Copy the listing below line for line, without changing a single character.

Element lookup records
--------
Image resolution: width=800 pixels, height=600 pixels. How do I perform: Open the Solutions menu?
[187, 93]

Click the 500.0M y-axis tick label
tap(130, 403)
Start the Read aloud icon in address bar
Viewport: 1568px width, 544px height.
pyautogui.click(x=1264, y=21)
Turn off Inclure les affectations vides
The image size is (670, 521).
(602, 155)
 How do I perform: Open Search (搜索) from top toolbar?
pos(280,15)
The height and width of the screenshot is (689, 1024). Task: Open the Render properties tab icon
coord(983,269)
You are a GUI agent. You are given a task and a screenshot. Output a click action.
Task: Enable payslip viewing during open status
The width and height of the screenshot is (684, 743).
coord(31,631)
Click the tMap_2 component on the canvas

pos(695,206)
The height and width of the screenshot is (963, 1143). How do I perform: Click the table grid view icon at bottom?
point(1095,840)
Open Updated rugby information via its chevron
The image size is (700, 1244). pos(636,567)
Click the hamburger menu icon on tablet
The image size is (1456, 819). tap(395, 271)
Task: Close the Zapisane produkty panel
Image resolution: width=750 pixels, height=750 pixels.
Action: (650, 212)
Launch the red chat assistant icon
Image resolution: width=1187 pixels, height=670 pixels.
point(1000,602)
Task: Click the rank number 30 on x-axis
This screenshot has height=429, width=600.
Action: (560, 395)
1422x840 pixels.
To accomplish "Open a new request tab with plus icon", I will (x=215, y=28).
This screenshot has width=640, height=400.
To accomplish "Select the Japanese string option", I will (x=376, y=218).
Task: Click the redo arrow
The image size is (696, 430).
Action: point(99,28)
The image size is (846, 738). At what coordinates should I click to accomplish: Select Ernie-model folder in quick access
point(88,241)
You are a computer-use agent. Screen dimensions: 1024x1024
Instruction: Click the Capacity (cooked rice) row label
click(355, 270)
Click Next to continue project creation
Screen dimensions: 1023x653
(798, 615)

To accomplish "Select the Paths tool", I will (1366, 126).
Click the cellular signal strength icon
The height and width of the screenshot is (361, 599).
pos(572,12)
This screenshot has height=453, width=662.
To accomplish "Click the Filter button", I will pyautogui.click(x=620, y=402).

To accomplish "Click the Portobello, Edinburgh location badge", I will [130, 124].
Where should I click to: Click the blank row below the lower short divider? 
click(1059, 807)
--------
● Answer:
Image resolution: width=800 pixels, height=600 pixels. How do I perform: Open the Solutions menu?
[187, 93]

Click the 500.0M y-axis tick label
tap(130, 403)
Start the Read aloud icon in address bar
Viewport: 1568px width, 544px height.
pyautogui.click(x=1264, y=21)
Turn off Inclure les affectations vides
The image size is (670, 521).
(602, 155)
 How do I perform: Open Search (搜索) from top toolbar?
pos(280,15)
The height and width of the screenshot is (689, 1024). Task: Open the Render properties tab icon
coord(983,269)
You are a GUI agent. You are given a task and a screenshot. Output a click action.
Task: Enable payslip viewing during open status
The width and height of the screenshot is (684, 743).
coord(31,631)
Click the tMap_2 component on the canvas

pos(695,206)
The height and width of the screenshot is (963, 1143). How do I perform: Click the table grid view icon at bottom?
point(1095,840)
Open Updated rugby information via its chevron
The image size is (700, 1244). pos(636,567)
Click the hamburger menu icon on tablet
The image size is (1456, 819). tap(395, 271)
Task: Close the Zapisane produkty panel
Image resolution: width=750 pixels, height=750 pixels.
Action: (650, 212)
Launch the red chat assistant icon
Image resolution: width=1187 pixels, height=670 pixels.
point(1000,602)
Task: Click the rank number 30 on x-axis
This screenshot has height=429, width=600.
Action: (560, 395)
1422x840 pixels.
To accomplish "Open a new request tab with plus icon", I will (x=215, y=28).
This screenshot has width=640, height=400.
To accomplish "Select the Japanese string option", I will (x=376, y=218).
Task: Click the redo arrow
The image size is (696, 430).
Action: point(99,28)
The image size is (846, 738). At what coordinates should I click to accomplish: Select Ernie-model folder in quick access
point(88,241)
You are a computer-use agent. Screen dimensions: 1024x1024
Instruction: Click the Capacity (cooked rice) row label
click(355, 270)
Click Next to continue project creation
Screen dimensions: 1023x653
(798, 615)

To accomplish "Select the Paths tool", I will (1366, 126).
Click the cellular signal strength icon
The height and width of the screenshot is (361, 599).
pos(572,12)
This screenshot has height=453, width=662.
To accomplish "Click the Filter button", I will pyautogui.click(x=620, y=402).

To accomplish "Click the Portobello, Edinburgh location badge", I will [130, 124].
Where should I click to: Click the blank row below the lower short divider? 
click(1059, 807)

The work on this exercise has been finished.